Task requirements: The listing below holds a line with "Click the Started at column header" and a line with "Given: Expand Business". Reproduce those two lines exactly, plus everything between them.

Available data:
::::::

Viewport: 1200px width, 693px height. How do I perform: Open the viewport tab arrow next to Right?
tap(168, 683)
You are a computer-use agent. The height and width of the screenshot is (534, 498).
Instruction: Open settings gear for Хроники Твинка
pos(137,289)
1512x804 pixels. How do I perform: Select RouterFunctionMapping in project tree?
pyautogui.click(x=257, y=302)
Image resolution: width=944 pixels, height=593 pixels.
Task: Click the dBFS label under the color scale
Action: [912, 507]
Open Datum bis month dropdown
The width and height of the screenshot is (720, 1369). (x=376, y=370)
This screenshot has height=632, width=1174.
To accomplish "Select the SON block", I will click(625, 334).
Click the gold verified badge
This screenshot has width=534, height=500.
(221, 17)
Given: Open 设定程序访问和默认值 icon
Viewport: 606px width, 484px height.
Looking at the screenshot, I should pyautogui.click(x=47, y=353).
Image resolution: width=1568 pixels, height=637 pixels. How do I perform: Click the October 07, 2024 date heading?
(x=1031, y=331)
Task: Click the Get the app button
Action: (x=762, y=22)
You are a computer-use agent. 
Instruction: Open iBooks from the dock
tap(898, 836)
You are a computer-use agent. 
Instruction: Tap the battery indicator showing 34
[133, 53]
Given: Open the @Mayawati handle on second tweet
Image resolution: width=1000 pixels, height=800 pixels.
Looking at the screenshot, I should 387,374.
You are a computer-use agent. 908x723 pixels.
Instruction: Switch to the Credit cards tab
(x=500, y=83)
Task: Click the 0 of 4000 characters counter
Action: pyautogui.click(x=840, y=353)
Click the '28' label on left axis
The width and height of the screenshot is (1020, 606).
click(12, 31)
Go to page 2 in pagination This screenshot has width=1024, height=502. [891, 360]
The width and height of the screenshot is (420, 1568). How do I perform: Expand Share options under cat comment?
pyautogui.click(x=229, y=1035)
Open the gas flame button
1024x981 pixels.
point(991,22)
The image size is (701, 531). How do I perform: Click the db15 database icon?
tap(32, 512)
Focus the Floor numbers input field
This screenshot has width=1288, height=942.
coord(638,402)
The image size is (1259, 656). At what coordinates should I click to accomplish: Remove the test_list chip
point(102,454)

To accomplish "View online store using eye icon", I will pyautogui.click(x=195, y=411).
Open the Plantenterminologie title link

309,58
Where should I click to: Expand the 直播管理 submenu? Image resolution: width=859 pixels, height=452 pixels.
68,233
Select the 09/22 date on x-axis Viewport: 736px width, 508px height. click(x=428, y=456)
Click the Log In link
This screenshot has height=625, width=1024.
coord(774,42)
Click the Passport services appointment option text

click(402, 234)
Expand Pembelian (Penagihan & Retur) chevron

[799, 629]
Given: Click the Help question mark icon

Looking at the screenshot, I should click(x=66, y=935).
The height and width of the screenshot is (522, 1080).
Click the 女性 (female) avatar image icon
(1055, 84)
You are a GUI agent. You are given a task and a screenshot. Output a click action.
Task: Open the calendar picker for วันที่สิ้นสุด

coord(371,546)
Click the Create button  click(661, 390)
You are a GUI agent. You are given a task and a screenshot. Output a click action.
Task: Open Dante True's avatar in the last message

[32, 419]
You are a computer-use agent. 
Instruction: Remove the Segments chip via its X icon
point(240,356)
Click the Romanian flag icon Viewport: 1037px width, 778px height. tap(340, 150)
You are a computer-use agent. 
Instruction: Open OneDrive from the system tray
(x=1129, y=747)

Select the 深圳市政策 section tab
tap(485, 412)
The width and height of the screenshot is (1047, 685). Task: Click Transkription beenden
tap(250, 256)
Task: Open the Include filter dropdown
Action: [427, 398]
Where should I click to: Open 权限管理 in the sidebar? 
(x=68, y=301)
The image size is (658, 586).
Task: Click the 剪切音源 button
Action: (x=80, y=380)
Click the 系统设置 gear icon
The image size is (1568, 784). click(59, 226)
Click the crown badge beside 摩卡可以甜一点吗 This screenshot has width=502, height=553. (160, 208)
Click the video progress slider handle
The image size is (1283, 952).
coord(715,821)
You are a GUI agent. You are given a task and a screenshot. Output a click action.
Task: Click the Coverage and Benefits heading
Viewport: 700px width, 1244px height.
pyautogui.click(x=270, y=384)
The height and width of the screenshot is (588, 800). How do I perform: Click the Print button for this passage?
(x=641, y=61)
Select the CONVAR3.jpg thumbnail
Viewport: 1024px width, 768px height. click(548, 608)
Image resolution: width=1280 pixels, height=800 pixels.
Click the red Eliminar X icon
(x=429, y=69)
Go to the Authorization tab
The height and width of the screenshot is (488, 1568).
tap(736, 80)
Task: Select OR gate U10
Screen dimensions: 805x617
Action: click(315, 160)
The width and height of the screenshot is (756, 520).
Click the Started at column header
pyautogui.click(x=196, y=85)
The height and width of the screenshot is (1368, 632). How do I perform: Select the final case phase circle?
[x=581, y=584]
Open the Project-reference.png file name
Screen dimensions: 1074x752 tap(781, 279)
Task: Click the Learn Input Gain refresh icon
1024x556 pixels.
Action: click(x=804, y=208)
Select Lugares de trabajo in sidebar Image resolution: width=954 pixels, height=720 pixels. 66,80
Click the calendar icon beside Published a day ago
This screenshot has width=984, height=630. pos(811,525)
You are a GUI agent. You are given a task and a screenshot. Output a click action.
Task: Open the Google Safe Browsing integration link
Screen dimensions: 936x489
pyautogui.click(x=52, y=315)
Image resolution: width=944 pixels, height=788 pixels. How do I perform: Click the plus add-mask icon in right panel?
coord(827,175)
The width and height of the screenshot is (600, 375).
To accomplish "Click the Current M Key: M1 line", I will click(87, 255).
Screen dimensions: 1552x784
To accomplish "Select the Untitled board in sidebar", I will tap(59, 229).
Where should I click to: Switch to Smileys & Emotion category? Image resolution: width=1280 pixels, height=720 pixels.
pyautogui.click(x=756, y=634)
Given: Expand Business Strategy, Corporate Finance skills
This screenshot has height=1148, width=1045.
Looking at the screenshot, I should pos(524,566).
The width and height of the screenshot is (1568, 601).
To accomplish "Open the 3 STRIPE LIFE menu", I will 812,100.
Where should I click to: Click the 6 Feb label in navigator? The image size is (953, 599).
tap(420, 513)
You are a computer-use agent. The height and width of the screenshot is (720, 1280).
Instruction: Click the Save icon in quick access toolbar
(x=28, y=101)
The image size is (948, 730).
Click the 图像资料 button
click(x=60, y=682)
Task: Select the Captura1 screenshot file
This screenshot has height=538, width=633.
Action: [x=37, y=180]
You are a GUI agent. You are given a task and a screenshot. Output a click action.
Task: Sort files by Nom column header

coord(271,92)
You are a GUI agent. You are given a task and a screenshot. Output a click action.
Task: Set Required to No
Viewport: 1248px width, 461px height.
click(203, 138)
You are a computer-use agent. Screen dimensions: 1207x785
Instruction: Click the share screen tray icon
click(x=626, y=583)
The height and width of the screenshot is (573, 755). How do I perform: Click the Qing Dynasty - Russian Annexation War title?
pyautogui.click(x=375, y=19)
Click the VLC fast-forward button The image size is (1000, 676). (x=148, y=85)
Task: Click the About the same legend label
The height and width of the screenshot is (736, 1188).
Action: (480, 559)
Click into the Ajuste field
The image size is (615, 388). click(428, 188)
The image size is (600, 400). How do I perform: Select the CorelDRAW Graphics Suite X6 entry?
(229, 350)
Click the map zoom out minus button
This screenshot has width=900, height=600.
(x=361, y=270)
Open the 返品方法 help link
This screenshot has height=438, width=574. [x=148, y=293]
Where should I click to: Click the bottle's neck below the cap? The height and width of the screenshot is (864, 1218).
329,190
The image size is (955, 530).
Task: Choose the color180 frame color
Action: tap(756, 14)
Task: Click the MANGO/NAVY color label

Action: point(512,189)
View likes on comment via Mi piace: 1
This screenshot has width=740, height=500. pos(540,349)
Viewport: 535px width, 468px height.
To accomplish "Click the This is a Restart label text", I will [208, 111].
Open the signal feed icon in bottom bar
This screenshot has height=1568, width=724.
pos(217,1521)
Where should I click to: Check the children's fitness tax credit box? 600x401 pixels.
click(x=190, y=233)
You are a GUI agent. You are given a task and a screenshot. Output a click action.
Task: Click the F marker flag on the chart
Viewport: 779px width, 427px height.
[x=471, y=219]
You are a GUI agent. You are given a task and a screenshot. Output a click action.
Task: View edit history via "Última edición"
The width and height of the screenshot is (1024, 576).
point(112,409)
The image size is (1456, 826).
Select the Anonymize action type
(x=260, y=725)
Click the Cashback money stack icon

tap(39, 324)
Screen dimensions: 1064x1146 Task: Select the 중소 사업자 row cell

::::::

Exercise answer:
Click the Started at column header
pyautogui.click(x=196, y=85)
The height and width of the screenshot is (1368, 632). How do I perform: Select the final case phase circle?
[x=581, y=584]
Open the Project-reference.png file name
Screen dimensions: 1074x752 tap(781, 279)
Task: Click the Learn Input Gain refresh icon
1024x556 pixels.
Action: click(x=804, y=208)
Select Lugares de trabajo in sidebar Image resolution: width=954 pixels, height=720 pixels. 66,80
Click the calendar icon beside Published a day ago
This screenshot has width=984, height=630. pos(811,525)
You are a GUI agent. You are given a task and a screenshot. Output a click action.
Task: Open the Google Safe Browsing integration link
Screen dimensions: 936x489
pyautogui.click(x=52, y=315)
Image resolution: width=944 pixels, height=788 pixels. How do I perform: Click the plus add-mask icon in right panel?
coord(827,175)
The width and height of the screenshot is (600, 375).
To accomplish "Click the Current M Key: M1 line", I will click(87, 255).
Screen dimensions: 1552x784
To accomplish "Select the Untitled board in sidebar", I will tap(59, 229).
Where should I click to: Switch to Smileys & Emotion category? Image resolution: width=1280 pixels, height=720 pixels.
pyautogui.click(x=756, y=634)
Given: Expand Business Strategy, Corporate Finance skills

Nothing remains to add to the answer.